Judge Peter Sakai has more than 30 years of child welfare experience. In 2006, he was elected to the 225th District Court bench, succeeding his friend and mentor, Senior Judge John J. Specia. Judge Sakai has also served on numerous NCJFCJ committees, the Board of Directors, and has been an enduring and dedicated member of the NCJFCJ since 1980. Judge Sakai was born and raised in the Rio Grande Valley in South Texas. At the age of 27 years old, he was appointed to be the Chief of the Juvenile Section of the District Attorney’s Office. He left the D.A.’s office for private practice. In 1989, he was appointed to be the Juvenile Master/Referee of the 289th District Court (Juvenile Court). In 1995, he was appointed to the Children’s Court bench by the unanimous vote of Bexar County Civil District Court Judges. He was assigned to hear cases that involved child abuse and neglect and adoption involving foster children. Judge Sakai received his Bachelor of Arts degree from the University of Texas at Austin in 1976 and graduated with a Doctorate of Jurisprudence from the University of Texas Law School in 1979.

Through Judge Sakai’s leadership, adoption of foster children in Bexar County increased nearly 1000 percent from 1995 to 2005. Bexar County routinely leads the State of Texas for the number of foster children with consummated adoptions and permanent homes. For his efforts, President (then Governor) George W. Bush recognized Judge Sakai and his model court on the Governor’s Committee to Promote Adoption.

The NCJFCJ also honored Margaret M. Crowley of Reno, Nev. as the Impact of the Year Award recipient for her practice improvements implemented state or jurisdiction-wide in mediation and conflict resolution.

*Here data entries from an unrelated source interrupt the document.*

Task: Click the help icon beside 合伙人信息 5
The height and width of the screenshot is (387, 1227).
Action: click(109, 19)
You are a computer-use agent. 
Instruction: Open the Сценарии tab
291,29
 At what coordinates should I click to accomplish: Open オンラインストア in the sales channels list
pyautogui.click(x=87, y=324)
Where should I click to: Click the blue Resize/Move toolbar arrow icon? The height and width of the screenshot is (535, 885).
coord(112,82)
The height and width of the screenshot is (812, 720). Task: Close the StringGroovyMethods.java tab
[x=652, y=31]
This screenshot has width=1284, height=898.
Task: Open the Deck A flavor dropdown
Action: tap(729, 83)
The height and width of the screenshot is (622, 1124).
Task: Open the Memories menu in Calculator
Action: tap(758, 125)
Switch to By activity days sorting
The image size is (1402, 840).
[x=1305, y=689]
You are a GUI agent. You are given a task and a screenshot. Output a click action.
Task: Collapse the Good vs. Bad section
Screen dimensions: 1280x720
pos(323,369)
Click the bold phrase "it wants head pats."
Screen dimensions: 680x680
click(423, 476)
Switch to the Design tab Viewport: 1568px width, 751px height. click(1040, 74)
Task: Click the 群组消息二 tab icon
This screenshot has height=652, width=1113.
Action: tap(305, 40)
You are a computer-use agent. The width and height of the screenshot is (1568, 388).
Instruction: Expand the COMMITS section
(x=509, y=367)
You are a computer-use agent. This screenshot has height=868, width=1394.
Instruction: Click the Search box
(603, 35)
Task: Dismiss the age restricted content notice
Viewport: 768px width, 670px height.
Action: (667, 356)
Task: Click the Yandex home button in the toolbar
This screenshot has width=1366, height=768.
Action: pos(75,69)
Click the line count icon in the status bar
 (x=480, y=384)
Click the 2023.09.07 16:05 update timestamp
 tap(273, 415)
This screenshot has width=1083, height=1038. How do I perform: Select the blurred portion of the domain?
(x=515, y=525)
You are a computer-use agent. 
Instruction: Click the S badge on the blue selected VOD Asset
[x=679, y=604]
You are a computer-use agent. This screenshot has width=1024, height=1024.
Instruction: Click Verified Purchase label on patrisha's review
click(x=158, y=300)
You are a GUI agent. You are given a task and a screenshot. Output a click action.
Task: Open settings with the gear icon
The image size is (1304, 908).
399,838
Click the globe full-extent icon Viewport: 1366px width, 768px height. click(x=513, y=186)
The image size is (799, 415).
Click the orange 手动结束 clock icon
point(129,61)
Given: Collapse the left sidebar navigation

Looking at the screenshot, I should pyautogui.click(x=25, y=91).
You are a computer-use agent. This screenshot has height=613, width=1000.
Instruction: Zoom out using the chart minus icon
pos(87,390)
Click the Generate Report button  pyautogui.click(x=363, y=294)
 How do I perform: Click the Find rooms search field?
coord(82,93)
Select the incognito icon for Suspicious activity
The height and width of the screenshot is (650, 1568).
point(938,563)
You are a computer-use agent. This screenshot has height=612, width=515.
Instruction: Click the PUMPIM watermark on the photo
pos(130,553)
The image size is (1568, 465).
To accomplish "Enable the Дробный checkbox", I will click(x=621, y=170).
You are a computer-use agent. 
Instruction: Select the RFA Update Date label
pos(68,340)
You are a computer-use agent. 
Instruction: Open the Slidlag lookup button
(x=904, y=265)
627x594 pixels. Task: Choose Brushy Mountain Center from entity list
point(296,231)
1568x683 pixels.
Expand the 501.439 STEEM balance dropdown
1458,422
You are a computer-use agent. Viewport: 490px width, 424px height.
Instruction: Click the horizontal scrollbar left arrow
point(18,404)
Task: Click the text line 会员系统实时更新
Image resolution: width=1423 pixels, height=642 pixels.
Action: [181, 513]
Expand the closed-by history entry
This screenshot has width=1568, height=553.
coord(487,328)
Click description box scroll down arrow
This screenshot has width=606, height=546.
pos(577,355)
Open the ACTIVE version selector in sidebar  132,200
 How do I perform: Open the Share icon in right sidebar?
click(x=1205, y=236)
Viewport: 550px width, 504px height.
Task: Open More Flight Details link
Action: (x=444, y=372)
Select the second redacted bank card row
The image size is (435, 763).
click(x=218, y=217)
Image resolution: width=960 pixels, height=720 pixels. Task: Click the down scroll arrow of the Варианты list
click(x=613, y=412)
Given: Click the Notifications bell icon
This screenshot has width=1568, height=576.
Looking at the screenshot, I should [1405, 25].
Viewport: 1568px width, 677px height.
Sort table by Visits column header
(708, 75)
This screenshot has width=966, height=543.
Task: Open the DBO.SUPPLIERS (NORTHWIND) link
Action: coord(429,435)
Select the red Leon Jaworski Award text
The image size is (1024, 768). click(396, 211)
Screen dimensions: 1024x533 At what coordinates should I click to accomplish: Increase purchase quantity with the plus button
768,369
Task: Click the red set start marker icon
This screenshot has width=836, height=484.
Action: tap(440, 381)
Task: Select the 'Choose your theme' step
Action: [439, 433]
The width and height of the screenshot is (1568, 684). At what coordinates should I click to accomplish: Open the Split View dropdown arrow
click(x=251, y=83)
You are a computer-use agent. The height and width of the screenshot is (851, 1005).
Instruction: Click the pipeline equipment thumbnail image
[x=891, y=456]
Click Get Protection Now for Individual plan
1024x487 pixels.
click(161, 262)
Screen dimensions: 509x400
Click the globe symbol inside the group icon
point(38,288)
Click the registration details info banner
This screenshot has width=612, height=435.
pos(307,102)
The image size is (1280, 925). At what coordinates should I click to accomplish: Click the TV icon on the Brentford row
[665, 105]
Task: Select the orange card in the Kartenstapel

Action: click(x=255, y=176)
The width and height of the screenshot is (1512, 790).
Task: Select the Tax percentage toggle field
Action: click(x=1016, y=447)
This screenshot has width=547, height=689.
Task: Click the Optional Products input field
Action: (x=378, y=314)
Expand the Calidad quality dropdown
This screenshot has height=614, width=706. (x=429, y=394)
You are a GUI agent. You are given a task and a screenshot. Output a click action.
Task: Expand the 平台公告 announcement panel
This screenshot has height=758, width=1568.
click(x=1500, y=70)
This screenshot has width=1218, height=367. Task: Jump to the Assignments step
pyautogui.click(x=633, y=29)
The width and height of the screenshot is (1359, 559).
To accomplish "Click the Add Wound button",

About the National Council of Juvenile and Family Court Judges (NCJFCJ):

Founded in 1937, the Reno, Nev.-based National Council of Juvenile and Family Court Judges, is the nation’s oldest judicial membership organization and focused on improving the effectiveness of our nation’s juvenile and family courts. A leader in continuing education opportunities, research, and policy development in the field of juvenile and family justice, the 2,000-member organization is unique in providing practice-based resources to jurisdictions and communities nationwide.